An additional system-wide athletic coordinator, which had been included in the original proposal, appears to have been nixed from the proposed county budget request that Teetor presented.
However, Simpson bucked the idea of hiring athletic trainers when it was first proposed, and she still wasn’t sold this week. “What is the difference between these athletic trainers and the [ones] we have now?” she asked during the work session.
“You’re referring to the ones that are high schools are paying from a small stipend” for each high school, Teetor said, though he didn’t specify how much the stipends are.
“You are saying, with the funds that we give to our principals now, if they choose to, they can hire athletic trainers?” Simpson asked. “If we have the ability to fund it, why would that be on the list? I guess we’ve been fortunate with the first responders and EMS that we provide right now. Our children are being taken care of right now. I do know a lot of school districts are moving to that model…I’m trying to prioritize right now. Is it like patching a roof and eventually it’s going to cave in?

Stored items
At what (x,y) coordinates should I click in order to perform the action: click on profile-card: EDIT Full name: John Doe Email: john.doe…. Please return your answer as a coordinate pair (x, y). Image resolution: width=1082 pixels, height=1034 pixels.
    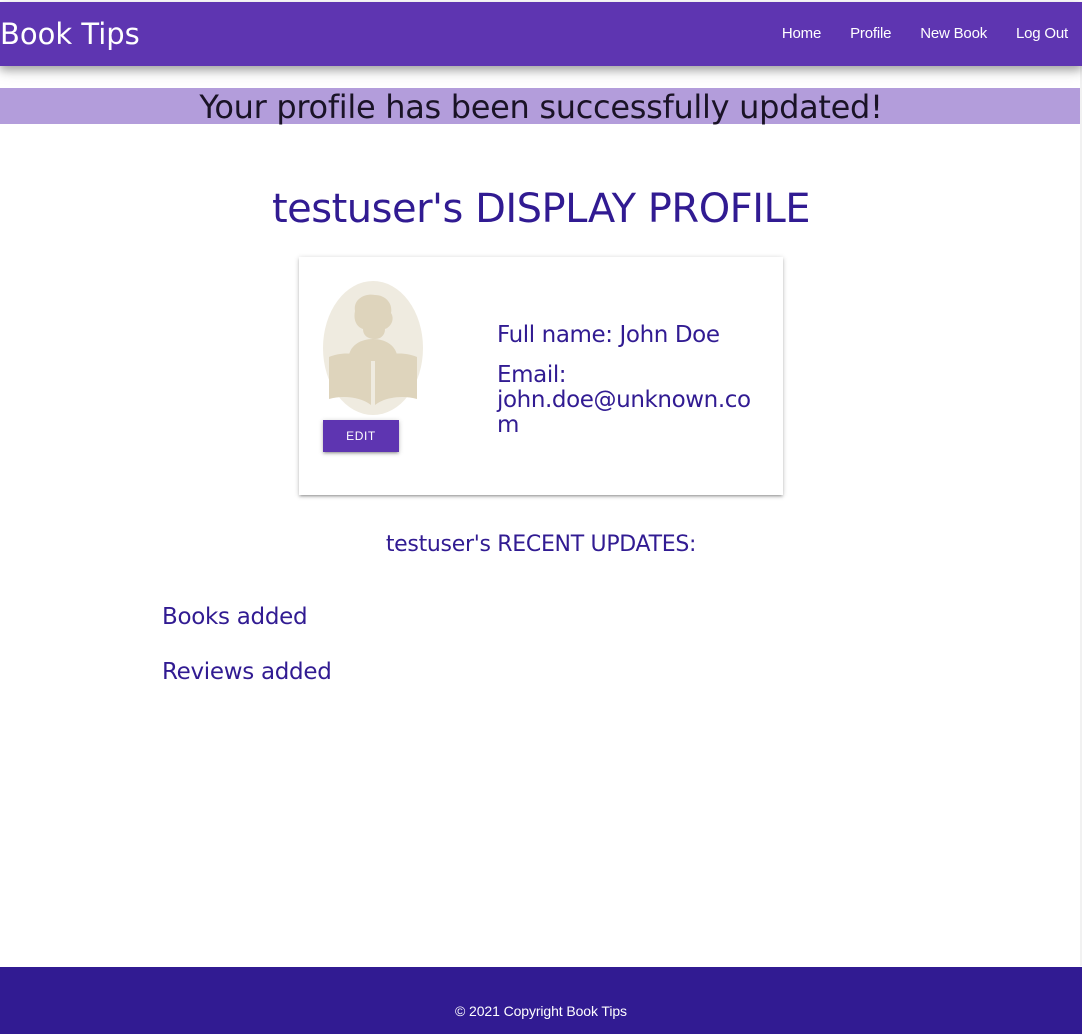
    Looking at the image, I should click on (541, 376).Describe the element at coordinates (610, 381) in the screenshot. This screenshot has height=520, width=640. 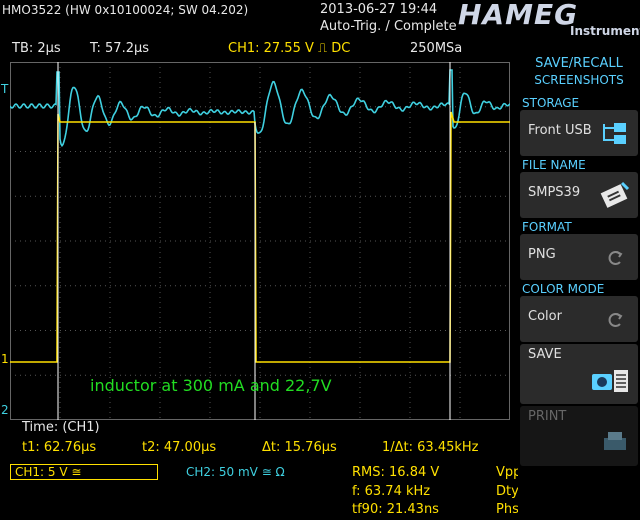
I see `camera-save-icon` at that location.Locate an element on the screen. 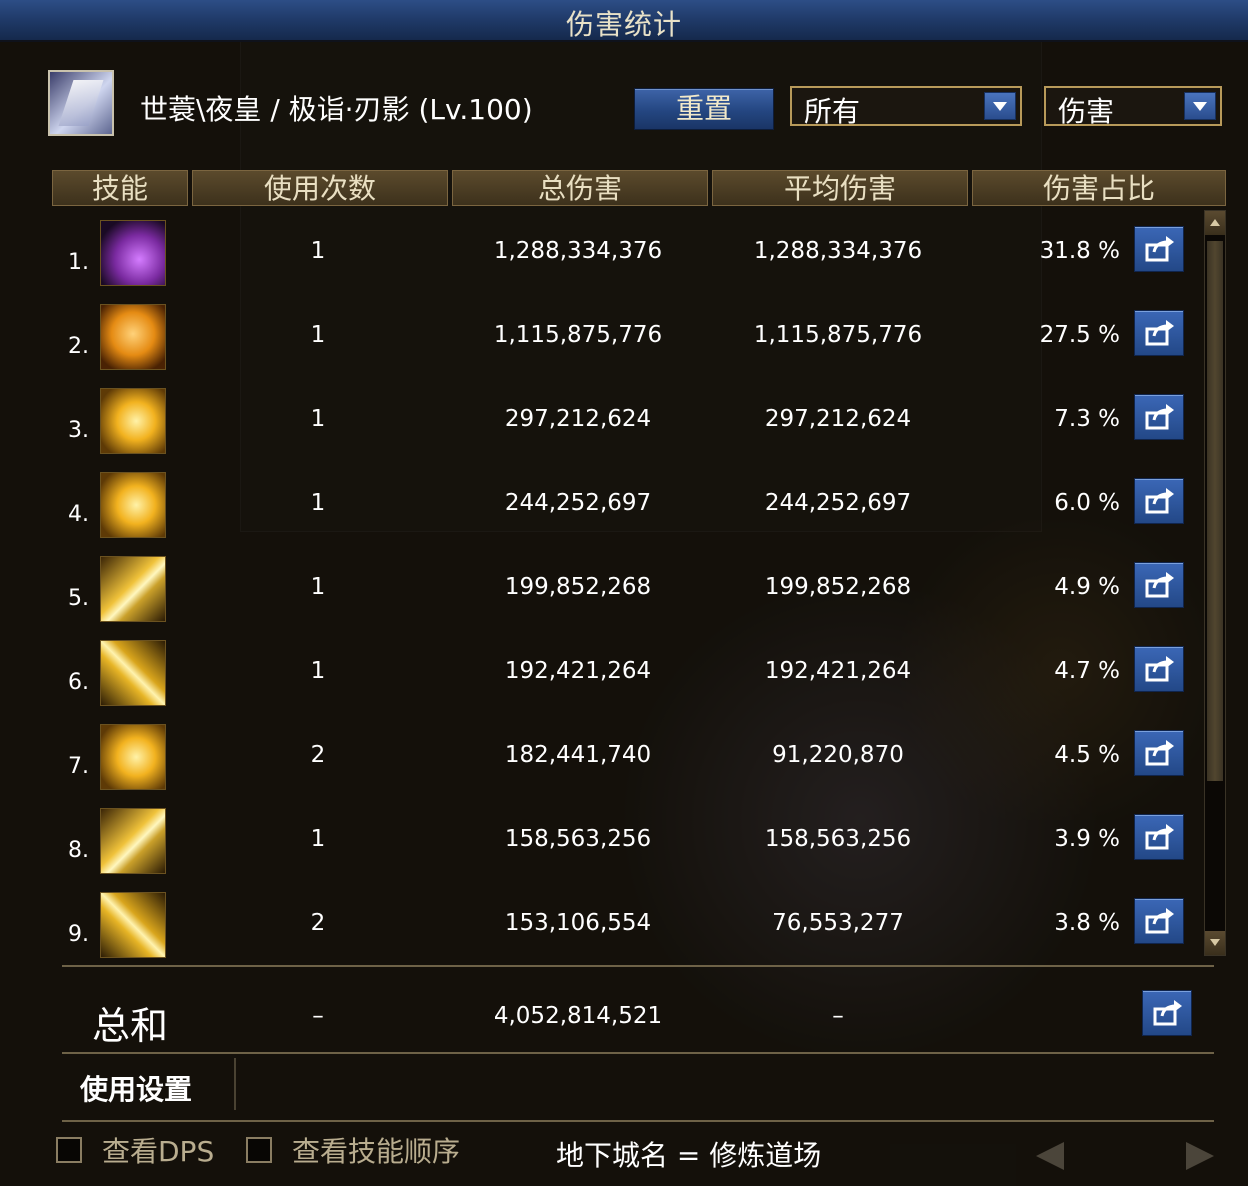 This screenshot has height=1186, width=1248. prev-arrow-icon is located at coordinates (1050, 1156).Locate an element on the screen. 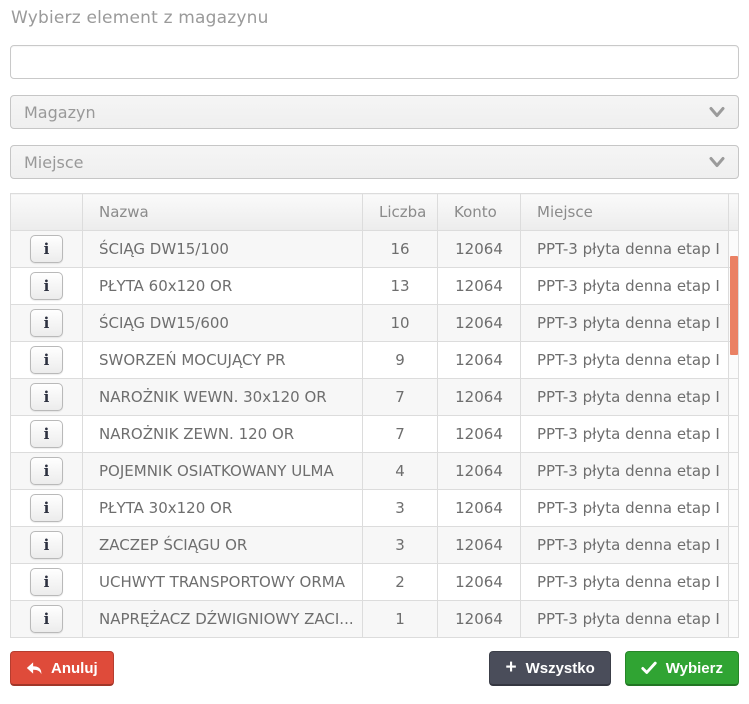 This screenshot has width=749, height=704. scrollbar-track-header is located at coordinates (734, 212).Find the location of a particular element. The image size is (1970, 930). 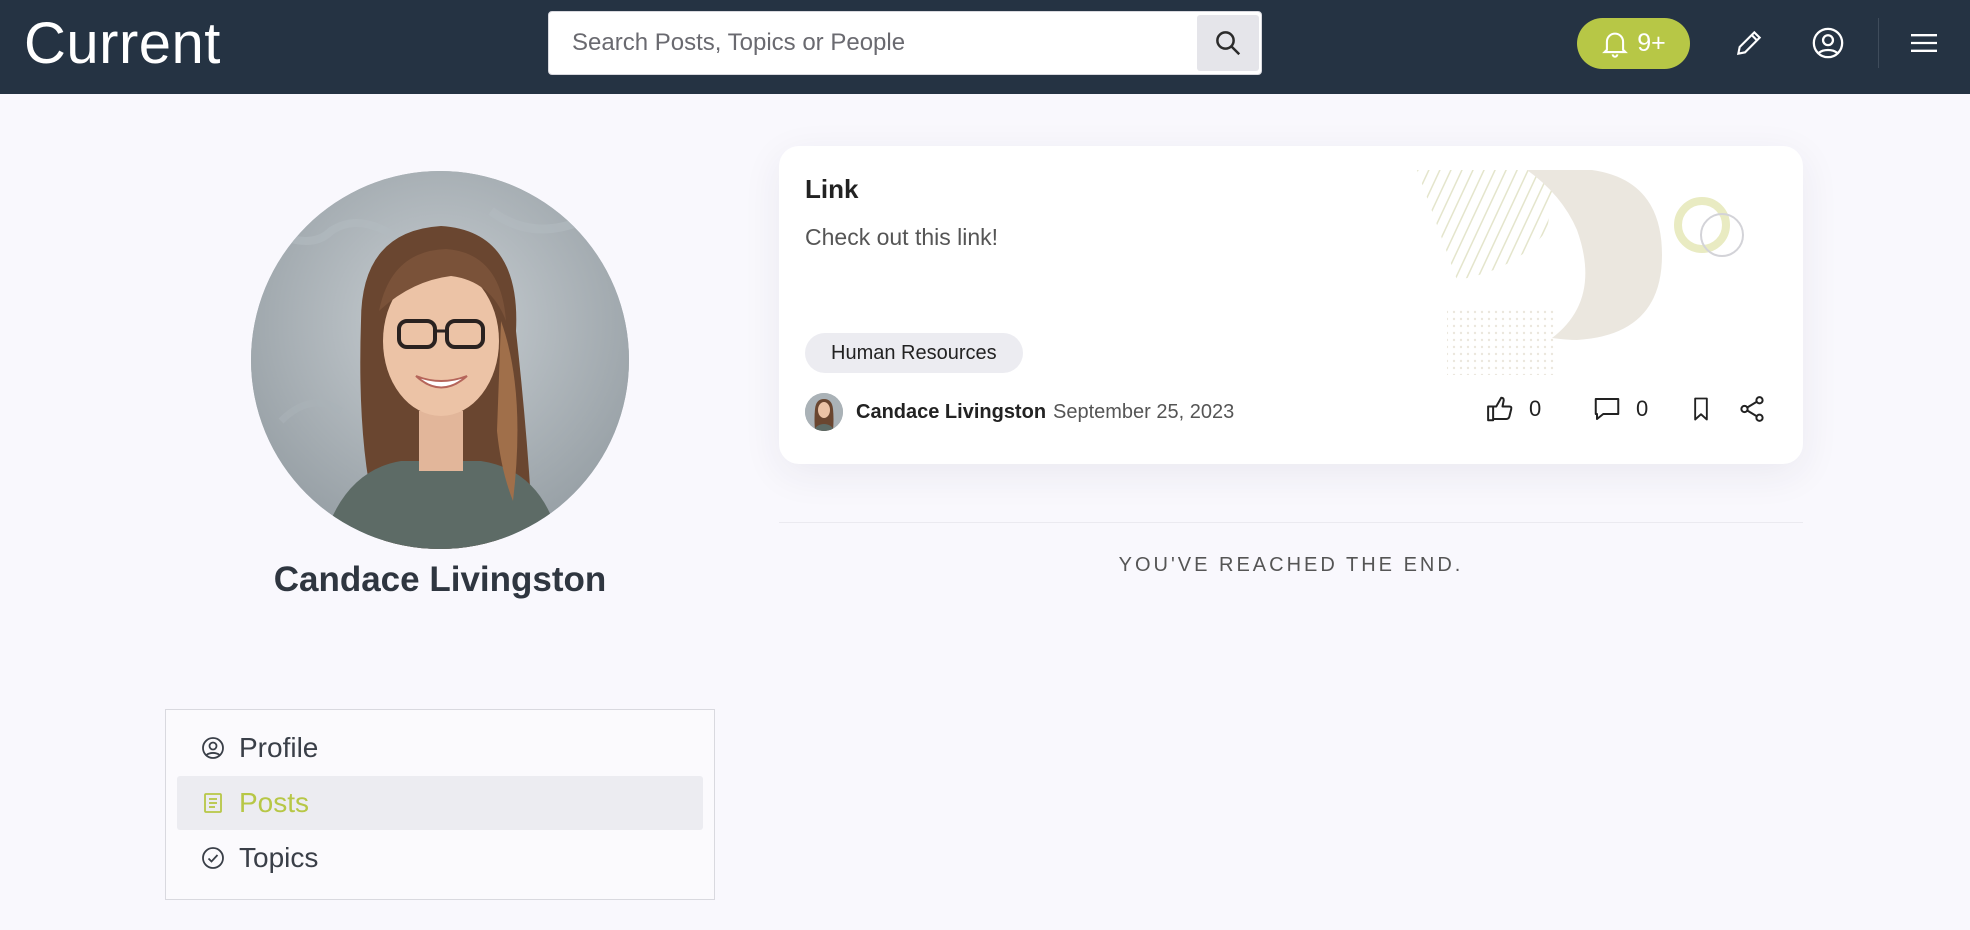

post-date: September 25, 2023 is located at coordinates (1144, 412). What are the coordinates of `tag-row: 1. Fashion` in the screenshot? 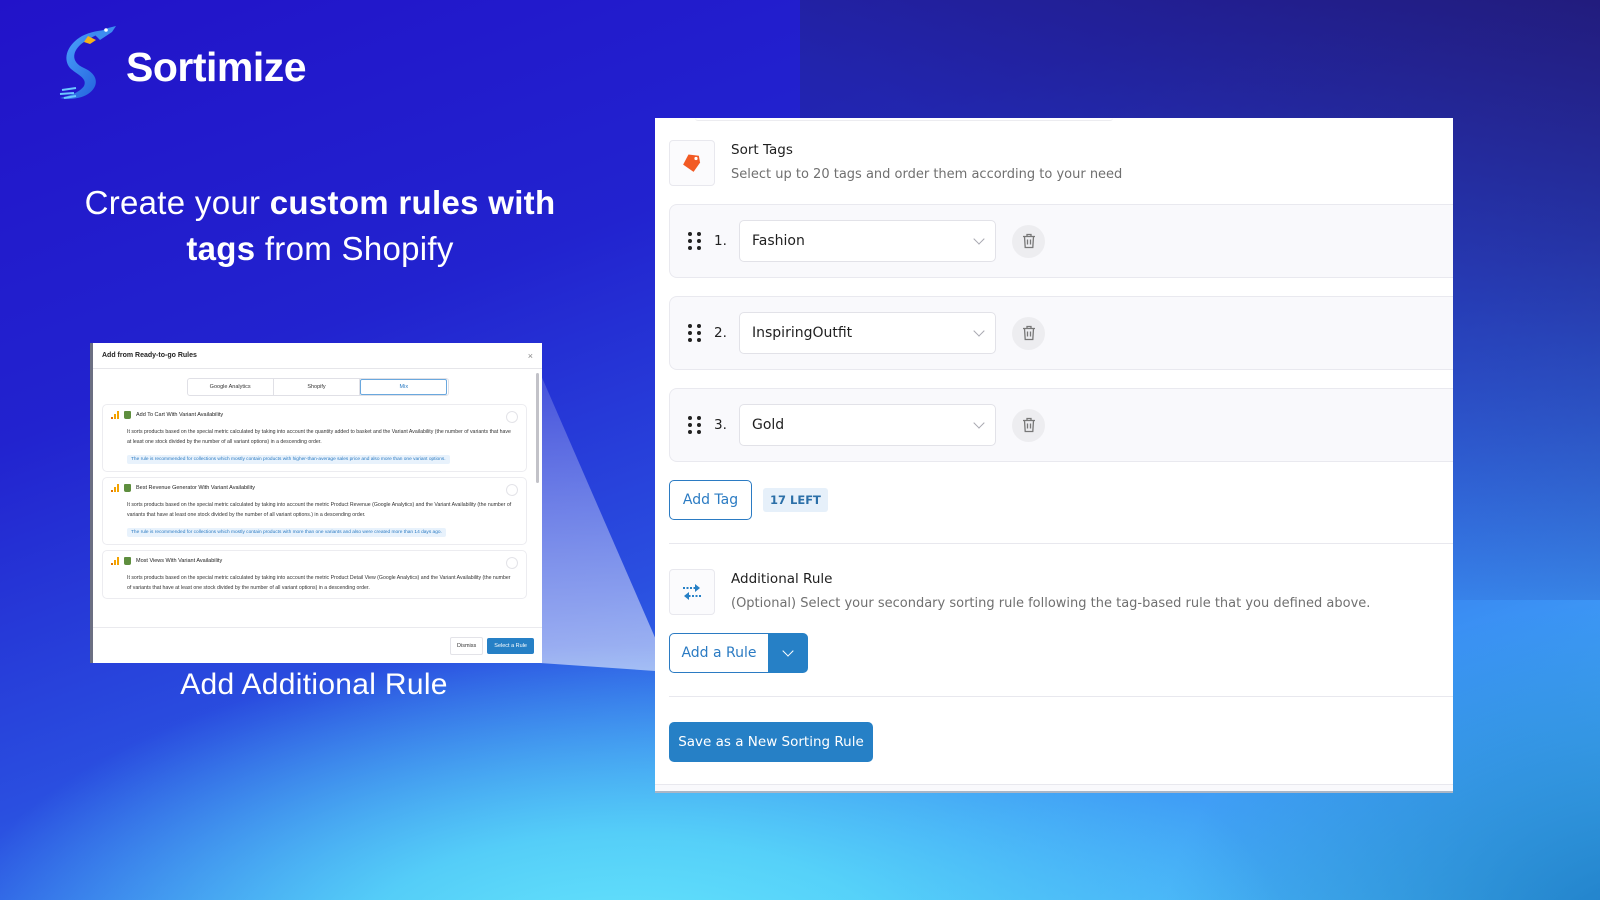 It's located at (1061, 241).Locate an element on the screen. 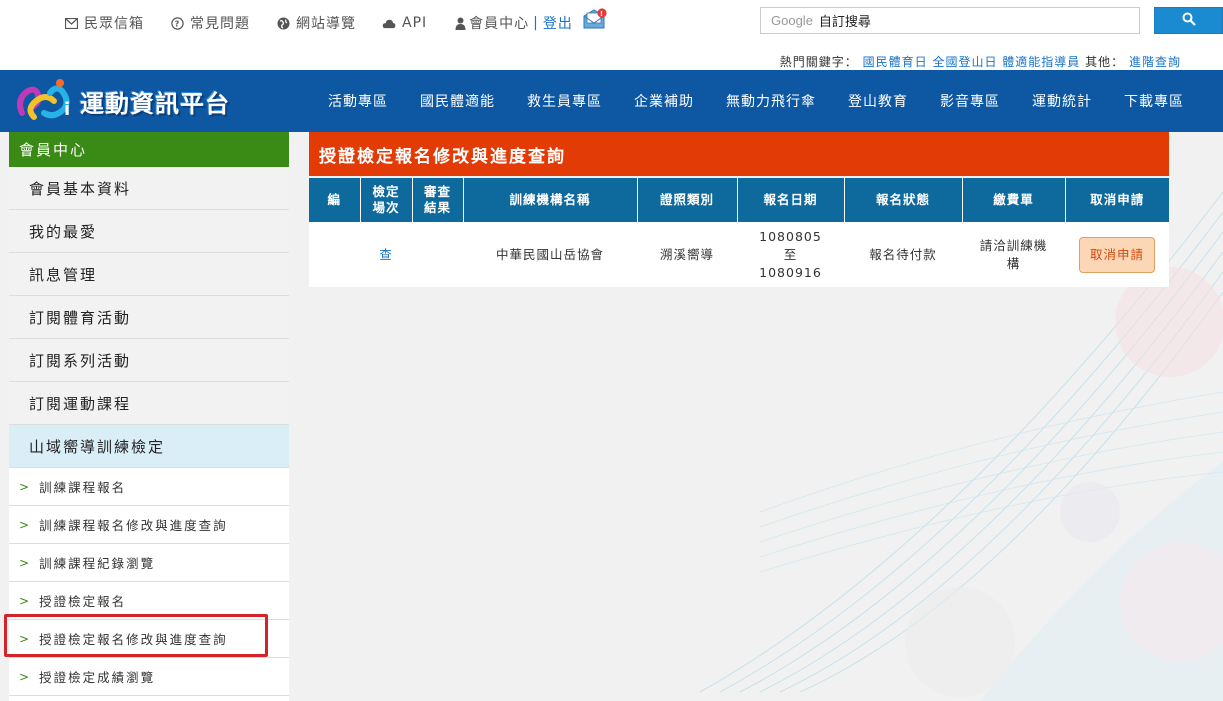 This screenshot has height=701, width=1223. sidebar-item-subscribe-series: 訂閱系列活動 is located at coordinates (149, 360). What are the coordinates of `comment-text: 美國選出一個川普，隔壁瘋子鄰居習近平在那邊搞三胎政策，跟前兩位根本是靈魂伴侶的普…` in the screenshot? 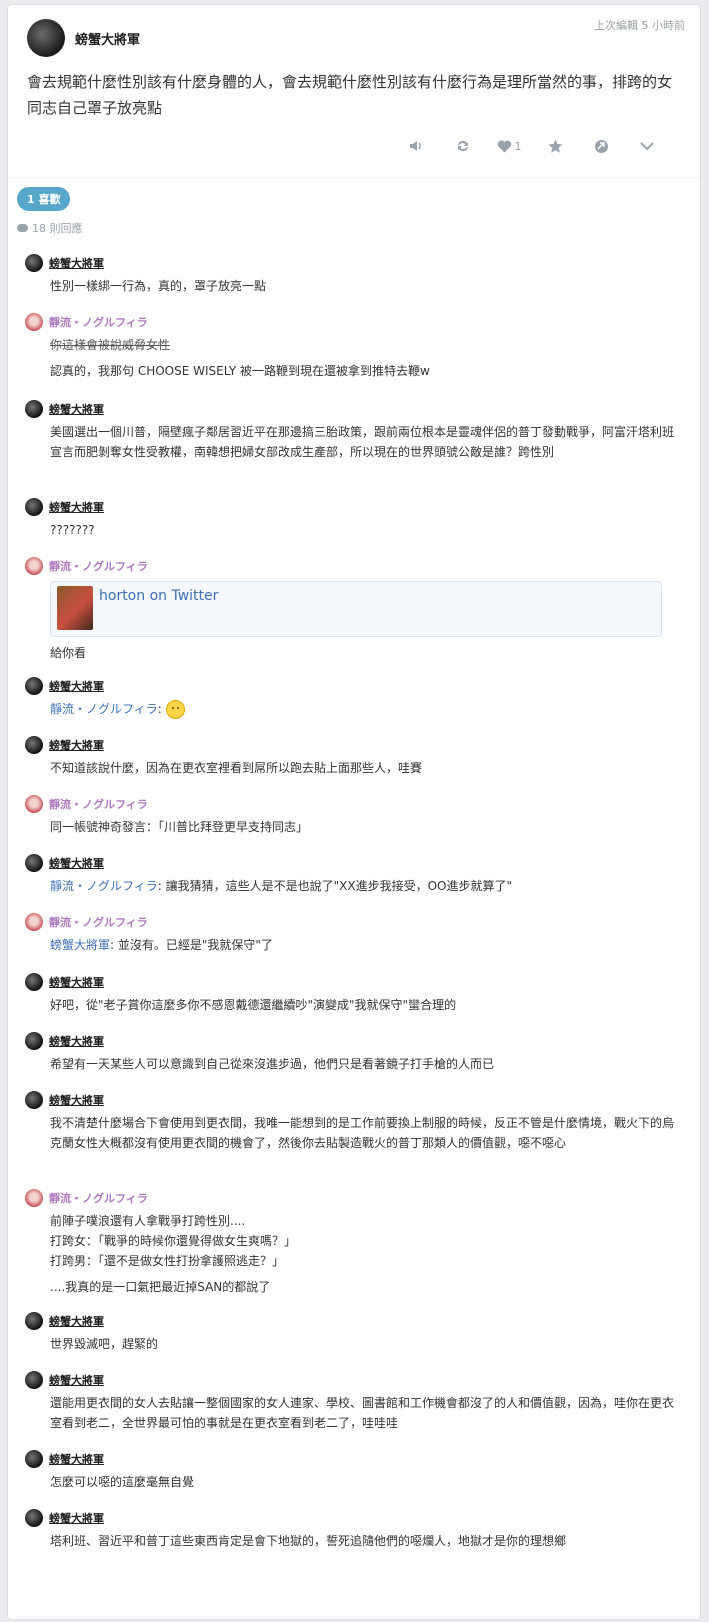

Required action 1 →
Answer these questions about the passage on the athletic trainer budget discussion:
(a) What position appears to have been nixed from the proposed county budget request that Teetor presented?
(b) During what meeting did Simpson ask about the difference between the proposed athletic trainers and the current ones?
(c) Which services does Simpson say they have been fortunate with?
Required action 2 →
Go on with the passage on the athletic trainer budget discussion, picking up after its final sentence.

Task answer 1 →
(a) An additional system-wide athletic coordinator.
(b) The work session.
(c) The first responders and EMS they provide right now.

Task answer 2 →
“My preference would be to take the whole $550,000 from athletic trainers and put it in our classified pay,” she said later, referring to employees who work directly with children every day.
To arrive at the proposed county budget request, the school system’s administration looked at past county allocations to come up with a dollar figure that might be within reach, Teetor said, adding, “We are very happy with capital outlay.”
“And keeping in mind that we did not ask for any operational increases last year,” school board chairman Allison Gant recalled. Meanwhile, Teetor reminded school board members that the county budget request for 2020-21 is far from final. The board is currently scheduled to hold a budget public hearing in two weeks, and “it will be presented a couple more times next month,” he said.